* [WORK REQUIRED]: Output all entries exactly as they appear and skip the pictures.

* [DATA SECTION]:
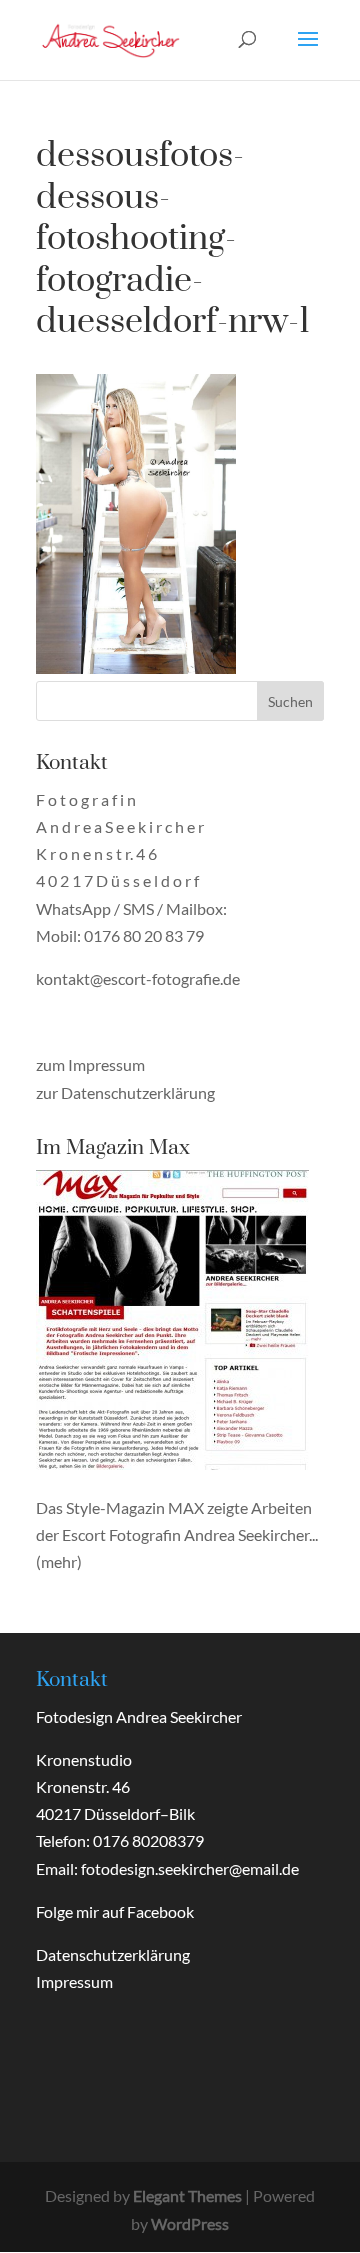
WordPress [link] (190, 2223)
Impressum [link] (74, 1981)
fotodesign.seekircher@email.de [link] (190, 1868)
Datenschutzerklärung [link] (113, 1954)
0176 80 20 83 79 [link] (144, 935)
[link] (111, 37)
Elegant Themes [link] (187, 2195)
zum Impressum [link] (90, 1064)
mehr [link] (59, 1561)
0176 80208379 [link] (148, 1840)
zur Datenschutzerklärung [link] (125, 1092)
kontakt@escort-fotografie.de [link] (138, 978)
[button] (308, 52)
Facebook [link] (160, 1911)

* [RESULT OF THE TASK]:
WordPress [link] (190, 2223)
Impressum [link] (74, 1981)
fotodesign.seekircher@email.de [link] (190, 1868)
Datenschutzerklärung [link] (113, 1954)
0176 80 20 83 79 [link] (144, 935)
[link] (111, 37)
Elegant Themes [link] (187, 2195)
zum Impressum [link] (90, 1064)
mehr [link] (59, 1561)
0176 80208379 [link] (148, 1840)
zur Datenschutzerklärung [link] (125, 1092)
kontakt@escort-fotografie.de [link] (138, 978)
[button] (308, 52)
Facebook [link] (160, 1911)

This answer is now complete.